The nation’s top CEOs sharply stepped up their hiring and investment plans in the first quarter amid a burst of confidence in President Trump’s pro-business agenda, showing no signs that early political roadblocks have dimmed their optimism.
Meanwhile, small business sentiment pulled back slightly but remained near its recent record high.
“CEOs are increasingly positive about the direction of U.S. economy,” Business Roundtable CEO Joshua Bolten told reporters Tuesday on a conference call. “I think it’s fair to say that CEOs see the business environment as improving with the President’s focus on jobs and growth.”
Forty-one percent of CEOs plan to increase hiring in the next six months, up from 35% in the fourth quarter, according to a Business Roundtable survey. Just 18% expect to reduce employment, down from 30% late last year.
And 46% of the top executives intend to increase capital spending, up from 35%, while just 13% plan to rein in such investment, down from 21%.
Their more expansive plans are rooted in an optimistic outlook. Seventy-eight percent of those surveyed believe sales will rise in the next six months, up from 67% in the prior quarter. Just 4% expect sales to fall, down from 14%.
The Business Roundtable’s overall index, which combines all these elements, jumped from 74.2 to 93.3, the first time it cleared its historical average of 79.8 in nearly two years.
Trump’s plan to reduce corporate taxes already has faced hurdles, with many senators opposing a border adjustment tax on imports, for example.
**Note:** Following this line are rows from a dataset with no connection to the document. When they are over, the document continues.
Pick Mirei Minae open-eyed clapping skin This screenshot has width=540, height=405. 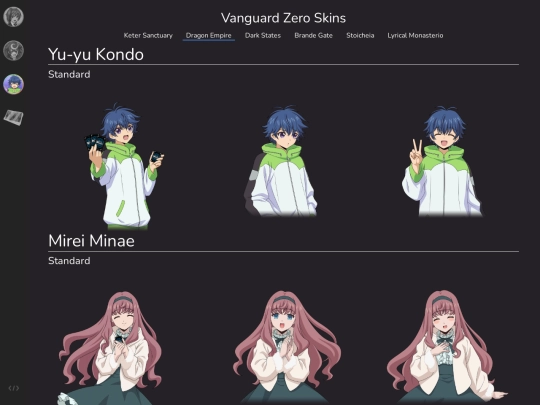(x=287, y=347)
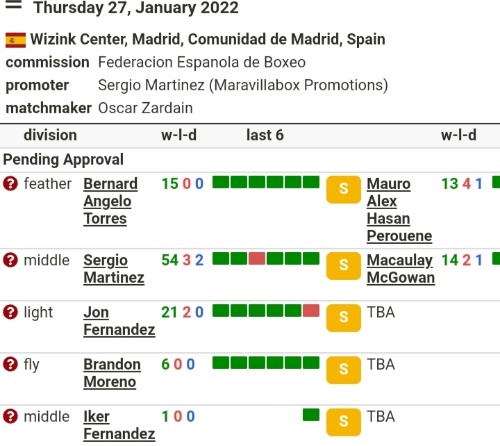This screenshot has height=446, width=500.
Task: Click the yellow S badge in Iker Fernandez row
Action: (x=343, y=422)
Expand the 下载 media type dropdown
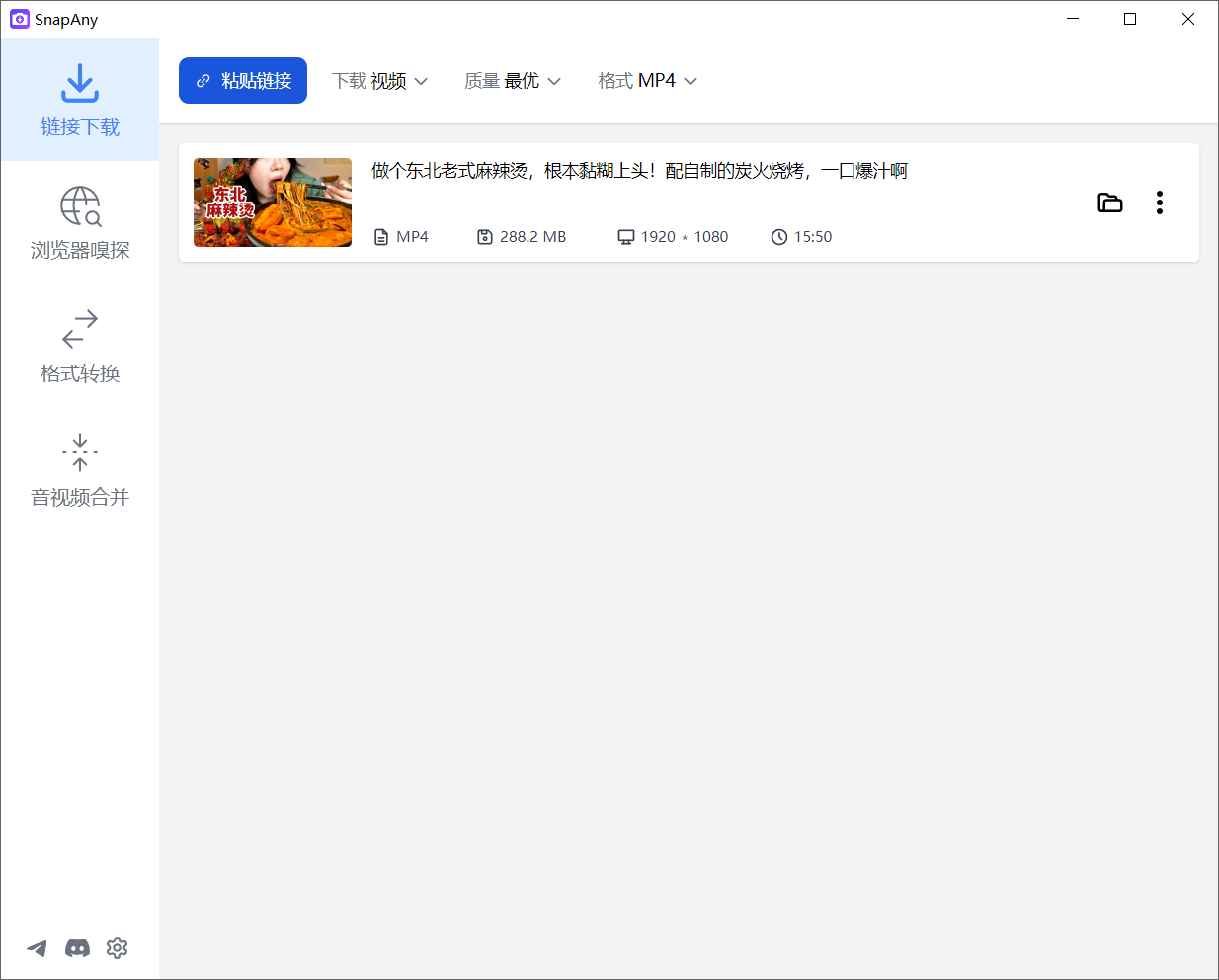 pos(381,80)
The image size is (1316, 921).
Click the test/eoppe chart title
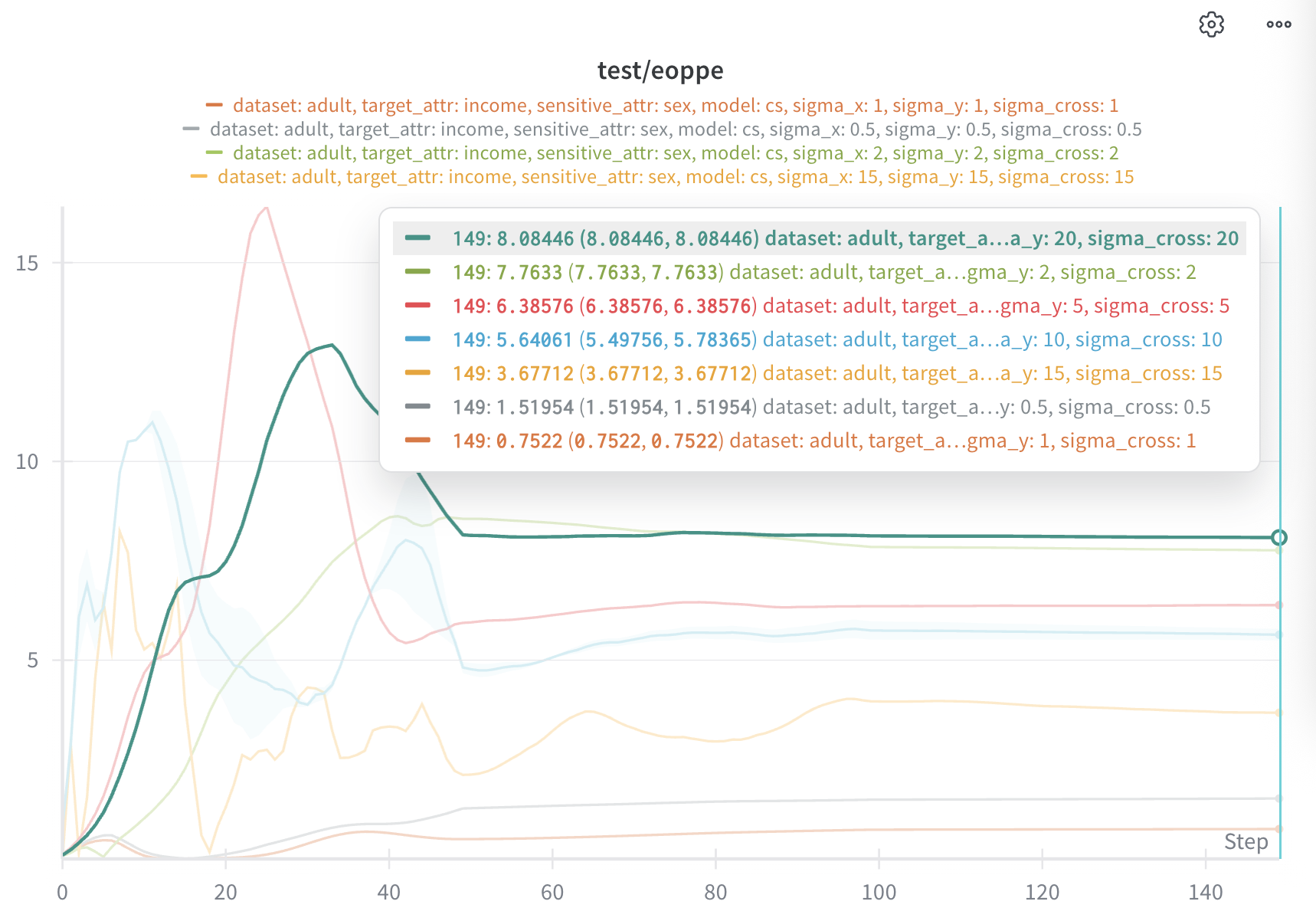pos(660,70)
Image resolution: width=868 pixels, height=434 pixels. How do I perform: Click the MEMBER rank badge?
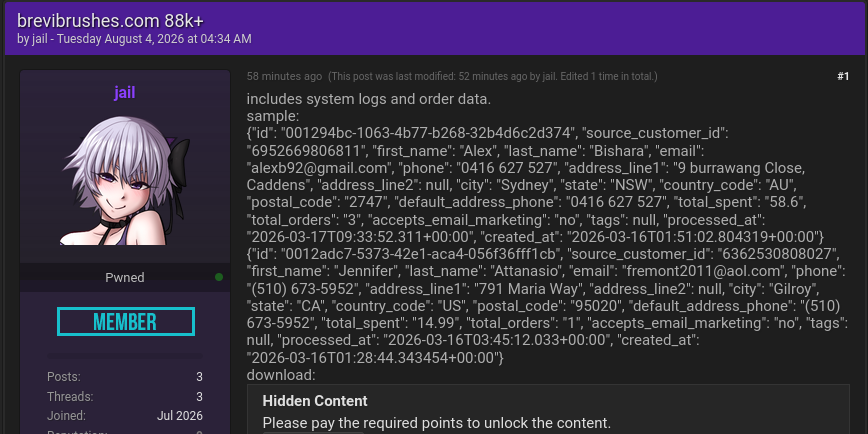pyautogui.click(x=126, y=322)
And Trump has yet to lay out his $1 trillion plan to upgrade the nation’s crumbling roads, bridges and highways.
But the President has taken steps to roll back financial and other regulations, and that’s largely stoking the executives’ confidence in the administration’s early days. Fifty-two percent of those surveyed said ta reform would be the best policy for creating a progrowth environment, followed by the 27% who cited regulatory reforms.
“We don’t think the hopes will be dashed,” Bolten said. Speaking of cutting regulations, he said, “The Trump administration has started off very aggressively and very positively.”
He added, “It’s never easy to do tax reform but this is a great opportunity. We are optimistic that if businesses, Congress and the administration work together, we'll do what we need to get across the finish line.”
And Jamie Dimon, chairman of the Roundtable and CEO of JPMorgan Chase, said he had high hopes for infrastructure upgrades. “This country is not built a new airport in 30 years,” he said.
Dimon said he wasn’t worried that Federal Reserve interest rate hikes will slow the 7 ½-year-old recovery. “If the Fed is raising rates into a strong environment, he strong environment is far more important than a raise of 25 basis points.” The Fed is expected to lift its benchmark short-term rate by a quarter percentage point at a meeting that ends Wednesday. That would be just its third hike in the last 11 years but Fed officials are forecasting at least two more such moves in 2017.
Separately, a monthly index of small business optimism dipped in February – with hiring and investment plans edging down -- but it remained record highs following the largest ever monthly increase in December after the election. But small firms took a more cautious view of whether Trump can turn his blueprint into reality, according to the National Federation of Independent Business.
“The sustainability (of the postelection surge in optimism) and whether it will lead to actual economic growth depends on Washington’s ability to deliver on the agenda that small businesses voted for in November,” says NFIB CEO Juanita Duggan. “If the healthcare and tax policy discussions continue without action, optimism will fade.”